[Stored records]
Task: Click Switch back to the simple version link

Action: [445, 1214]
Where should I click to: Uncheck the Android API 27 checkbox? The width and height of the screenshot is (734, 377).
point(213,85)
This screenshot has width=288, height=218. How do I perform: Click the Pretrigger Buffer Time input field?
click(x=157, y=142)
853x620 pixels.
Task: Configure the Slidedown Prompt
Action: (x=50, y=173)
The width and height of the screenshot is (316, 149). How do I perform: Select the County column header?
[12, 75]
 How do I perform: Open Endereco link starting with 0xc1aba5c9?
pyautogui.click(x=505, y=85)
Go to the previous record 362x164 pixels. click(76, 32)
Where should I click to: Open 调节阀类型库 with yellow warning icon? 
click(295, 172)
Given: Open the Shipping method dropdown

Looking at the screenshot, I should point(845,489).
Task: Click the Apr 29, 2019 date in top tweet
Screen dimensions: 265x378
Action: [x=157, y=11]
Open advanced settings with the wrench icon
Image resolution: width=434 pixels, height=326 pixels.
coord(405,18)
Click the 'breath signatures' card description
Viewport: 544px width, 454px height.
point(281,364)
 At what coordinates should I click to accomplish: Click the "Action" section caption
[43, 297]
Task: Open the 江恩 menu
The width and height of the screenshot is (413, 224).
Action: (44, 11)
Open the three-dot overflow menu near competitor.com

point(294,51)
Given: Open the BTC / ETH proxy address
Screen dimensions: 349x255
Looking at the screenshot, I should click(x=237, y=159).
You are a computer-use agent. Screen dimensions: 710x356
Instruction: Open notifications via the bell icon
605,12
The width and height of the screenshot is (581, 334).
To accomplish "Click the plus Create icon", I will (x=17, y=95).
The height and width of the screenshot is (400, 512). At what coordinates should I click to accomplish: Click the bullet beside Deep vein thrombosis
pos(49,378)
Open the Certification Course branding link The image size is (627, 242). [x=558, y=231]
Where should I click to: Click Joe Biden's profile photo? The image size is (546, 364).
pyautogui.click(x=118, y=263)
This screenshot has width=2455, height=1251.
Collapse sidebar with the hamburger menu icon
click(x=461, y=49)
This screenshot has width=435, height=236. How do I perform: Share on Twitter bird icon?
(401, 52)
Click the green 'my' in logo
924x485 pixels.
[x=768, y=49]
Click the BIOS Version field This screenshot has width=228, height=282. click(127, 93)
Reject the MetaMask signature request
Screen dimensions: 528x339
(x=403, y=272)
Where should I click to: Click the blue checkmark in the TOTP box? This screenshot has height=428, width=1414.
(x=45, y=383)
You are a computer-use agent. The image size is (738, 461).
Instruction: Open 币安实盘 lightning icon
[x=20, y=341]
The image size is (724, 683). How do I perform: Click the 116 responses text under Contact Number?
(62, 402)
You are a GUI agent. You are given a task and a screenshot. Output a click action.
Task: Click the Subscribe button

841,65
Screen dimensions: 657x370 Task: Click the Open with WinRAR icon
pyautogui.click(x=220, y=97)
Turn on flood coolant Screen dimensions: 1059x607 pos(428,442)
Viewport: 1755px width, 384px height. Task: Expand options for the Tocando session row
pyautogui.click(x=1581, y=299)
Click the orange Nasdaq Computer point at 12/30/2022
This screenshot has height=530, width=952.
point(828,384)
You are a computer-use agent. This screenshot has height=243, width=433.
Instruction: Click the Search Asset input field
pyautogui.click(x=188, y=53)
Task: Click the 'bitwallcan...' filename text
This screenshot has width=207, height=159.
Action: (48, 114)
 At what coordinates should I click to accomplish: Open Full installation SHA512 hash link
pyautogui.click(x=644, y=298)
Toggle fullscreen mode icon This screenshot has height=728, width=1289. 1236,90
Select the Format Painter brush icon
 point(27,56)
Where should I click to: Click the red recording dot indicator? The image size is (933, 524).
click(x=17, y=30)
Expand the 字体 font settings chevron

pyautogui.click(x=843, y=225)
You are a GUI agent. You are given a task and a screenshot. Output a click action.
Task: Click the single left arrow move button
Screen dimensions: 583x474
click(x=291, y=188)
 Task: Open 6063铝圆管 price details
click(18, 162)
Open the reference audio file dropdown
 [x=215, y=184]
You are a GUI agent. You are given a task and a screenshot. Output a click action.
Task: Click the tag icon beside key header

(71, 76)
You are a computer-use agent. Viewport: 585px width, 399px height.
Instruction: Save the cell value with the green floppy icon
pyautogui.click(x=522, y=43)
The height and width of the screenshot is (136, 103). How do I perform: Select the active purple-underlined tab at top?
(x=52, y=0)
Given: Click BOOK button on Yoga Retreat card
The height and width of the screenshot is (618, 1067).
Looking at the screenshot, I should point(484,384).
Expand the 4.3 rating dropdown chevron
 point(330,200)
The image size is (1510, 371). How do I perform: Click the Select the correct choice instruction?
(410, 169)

• **Assigned task**
Retype every line of the data above exactly.

• **Answer space**
Task: Click Switch back to the simple version link

Action: [445, 1214]
Where should I click to: Uncheck the Android API 27 checkbox? The width and height of the screenshot is (734, 377).
point(213,85)
This screenshot has width=288, height=218. How do I perform: Click the Pretrigger Buffer Time input field?
click(x=157, y=142)
853x620 pixels.
Task: Configure the Slidedown Prompt
Action: (x=50, y=173)
The width and height of the screenshot is (316, 149). How do I perform: Select the County column header?
[12, 75]
 How do I perform: Open Endereco link starting with 0xc1aba5c9?
pyautogui.click(x=505, y=85)
Go to the previous record 362x164 pixels. click(76, 32)
Where should I click to: Open 调节阀类型库 with yellow warning icon? 
click(295, 172)
Given: Open the Shipping method dropdown

Looking at the screenshot, I should point(845,489).
Task: Click the Apr 29, 2019 date in top tweet
Screen dimensions: 265x378
Action: [x=157, y=11]
Open advanced settings with the wrench icon
Image resolution: width=434 pixels, height=326 pixels.
coord(405,18)
Click the 'breath signatures' card description
Viewport: 544px width, 454px height.
point(281,364)
 At what coordinates should I click to accomplish: Click the "Action" section caption
[43, 297]
Task: Open the 江恩 menu
The width and height of the screenshot is (413, 224).
Action: (44, 11)
Open the three-dot overflow menu near competitor.com

point(294,51)
Given: Open the BTC / ETH proxy address
Screen dimensions: 349x255
Looking at the screenshot, I should click(x=237, y=159).
You are a computer-use agent. Screen dimensions: 710x356
Instruction: Open notifications via the bell icon
605,12
The width and height of the screenshot is (581, 334).
To accomplish "Click the plus Create icon", I will (x=17, y=95).
The height and width of the screenshot is (400, 512). At what coordinates should I click to accomplish: Click the bullet beside Deep vein thrombosis
pos(49,378)
Open the Certification Course branding link The image size is (627, 242). [x=558, y=231]
Where should I click to: Click Joe Biden's profile photo? The image size is (546, 364).
pyautogui.click(x=118, y=263)
This screenshot has width=2455, height=1251.
Collapse sidebar with the hamburger menu icon
click(x=461, y=49)
This screenshot has width=435, height=236. How do I perform: Share on Twitter bird icon?
(401, 52)
Click the green 'my' in logo
924x485 pixels.
[x=768, y=49]
Click the BIOS Version field This screenshot has width=228, height=282. click(127, 93)
Reject the MetaMask signature request
Screen dimensions: 528x339
(x=403, y=272)
Where should I click to: Click the blue checkmark in the TOTP box? This screenshot has height=428, width=1414.
(x=45, y=383)
You are a computer-use agent. The image size is (738, 461).
Instruction: Open 币安实盘 lightning icon
[x=20, y=341]
The image size is (724, 683). How do I perform: Click the 116 responses text under Contact Number?
(62, 402)
You are a GUI agent. You are given a task and a screenshot. Output a click action.
Task: Click the Subscribe button

841,65
Screen dimensions: 657x370 Task: Click the Open with WinRAR icon
pyautogui.click(x=220, y=97)
Turn on flood coolant Screen dimensions: 1059x607 pos(428,442)
Viewport: 1755px width, 384px height. Task: Expand options for the Tocando session row
pyautogui.click(x=1581, y=299)
Click the orange Nasdaq Computer point at 12/30/2022
This screenshot has height=530, width=952.
point(828,384)
You are a computer-use agent. This screenshot has height=243, width=433.
Instruction: Click the Search Asset input field
pyautogui.click(x=188, y=53)
Task: Click the 'bitwallcan...' filename text
This screenshot has width=207, height=159.
Action: (48, 114)
 At what coordinates should I click to accomplish: Open Full installation SHA512 hash link
pyautogui.click(x=644, y=298)
Toggle fullscreen mode icon This screenshot has height=728, width=1289. 1236,90
Select the Format Painter brush icon
 point(27,56)
Where should I click to: Click the red recording dot indicator? The image size is (933, 524).
click(x=17, y=30)
Expand the 字体 font settings chevron

pyautogui.click(x=843, y=225)
You are a GUI agent. You are given a task and a screenshot. Output a click action.
Task: Click the single left arrow move button
Screen dimensions: 583x474
click(x=291, y=188)
 Task: Open 6063铝圆管 price details
click(18, 162)
Open the reference audio file dropdown
 [x=215, y=184]
You are a GUI agent. You are given a task and a screenshot. Output a click action.
Task: Click the tag icon beside key header

(71, 76)
You are a computer-use agent. Viewport: 585px width, 399px height.
Instruction: Save the cell value with the green floppy icon
pyautogui.click(x=522, y=43)
The height and width of the screenshot is (136, 103). How do I perform: Select the active purple-underlined tab at top?
(x=52, y=0)
Given: Click BOOK button on Yoga Retreat card
The height and width of the screenshot is (618, 1067).
Looking at the screenshot, I should point(484,384).
Expand the 4.3 rating dropdown chevron
 point(330,200)
The image size is (1510, 371). How do I perform: Click the Select the correct choice instruction?
(410, 169)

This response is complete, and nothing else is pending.